The End is partly acted, with additional observational footage. These fleeting glimpses of the world around show normal lives continuing oblivious to the nuclear threat. Disjointed cutting, subverted narratives and cryptic camerawork fuse banality with purpose. This is a truly poetic use of cinema in the way it is able to transmit unspoken thoughts through an apparently random successions of images.
Dating from 1953, this may in fact be the first genuine beat film, profoundly inventive and advanced for its time. Maclaines outlook is bleak and his techniques are crude, creating a film which is deliciously inept, but glorious.

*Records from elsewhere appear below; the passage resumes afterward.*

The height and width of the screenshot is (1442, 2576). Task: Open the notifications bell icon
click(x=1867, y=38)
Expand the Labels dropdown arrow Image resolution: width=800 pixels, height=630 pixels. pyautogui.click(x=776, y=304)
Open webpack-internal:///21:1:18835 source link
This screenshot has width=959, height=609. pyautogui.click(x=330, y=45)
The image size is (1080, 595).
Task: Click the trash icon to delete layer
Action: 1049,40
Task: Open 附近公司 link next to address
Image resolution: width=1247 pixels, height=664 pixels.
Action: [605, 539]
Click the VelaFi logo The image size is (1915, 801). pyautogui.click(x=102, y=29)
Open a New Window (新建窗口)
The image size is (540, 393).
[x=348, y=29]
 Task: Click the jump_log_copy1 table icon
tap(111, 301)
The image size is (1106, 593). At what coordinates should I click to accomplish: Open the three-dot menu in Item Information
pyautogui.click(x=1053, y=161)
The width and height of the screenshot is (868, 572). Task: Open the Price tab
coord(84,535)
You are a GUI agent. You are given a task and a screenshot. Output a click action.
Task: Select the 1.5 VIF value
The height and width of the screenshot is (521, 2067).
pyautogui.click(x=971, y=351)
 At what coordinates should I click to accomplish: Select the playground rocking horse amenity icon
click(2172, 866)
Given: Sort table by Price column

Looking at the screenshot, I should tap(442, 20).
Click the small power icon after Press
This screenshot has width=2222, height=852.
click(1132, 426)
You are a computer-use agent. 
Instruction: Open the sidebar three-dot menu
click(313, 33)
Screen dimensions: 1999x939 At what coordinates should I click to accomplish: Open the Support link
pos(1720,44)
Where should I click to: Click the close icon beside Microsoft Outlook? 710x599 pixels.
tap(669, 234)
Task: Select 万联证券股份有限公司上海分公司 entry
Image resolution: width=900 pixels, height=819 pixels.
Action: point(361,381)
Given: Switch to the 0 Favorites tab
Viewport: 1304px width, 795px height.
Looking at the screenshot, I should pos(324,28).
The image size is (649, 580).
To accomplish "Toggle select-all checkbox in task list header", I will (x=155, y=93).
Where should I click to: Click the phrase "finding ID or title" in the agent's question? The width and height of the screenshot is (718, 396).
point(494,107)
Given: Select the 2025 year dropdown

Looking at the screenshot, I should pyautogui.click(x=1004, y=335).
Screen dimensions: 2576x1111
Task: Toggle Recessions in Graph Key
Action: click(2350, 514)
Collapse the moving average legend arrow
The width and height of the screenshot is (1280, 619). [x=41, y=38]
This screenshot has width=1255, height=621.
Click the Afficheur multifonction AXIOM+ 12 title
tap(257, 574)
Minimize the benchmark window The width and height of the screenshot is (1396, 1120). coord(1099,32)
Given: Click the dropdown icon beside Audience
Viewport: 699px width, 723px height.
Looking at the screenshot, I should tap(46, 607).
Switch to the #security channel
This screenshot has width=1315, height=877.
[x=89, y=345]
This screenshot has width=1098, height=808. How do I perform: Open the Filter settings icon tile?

One of cinemas starkest evocations of the Cold War period and its effect on creative thought, situated in the beat milieu of 1950s San Francisco but speaking in direct terms to generations of lost souls. – Mark Webber
Christopher MacLaines The End (1953) terminated the highly productive period of film-making in San Francisco that had begun with The Potted Psalm… The film itself burst with the rhetoric of finality; it is a deliberately conclusive work. Jordan Belson , who reluctantly photographed the film under MacLaines direction, provides one link to the immediate cinematic past. The film leaves no room for the future. It forecasts the destruction of the world by atomic holocaust as the direct sequel to its projection. – P. Adams Sitney.

This is an Anthology Film Archives preservation print.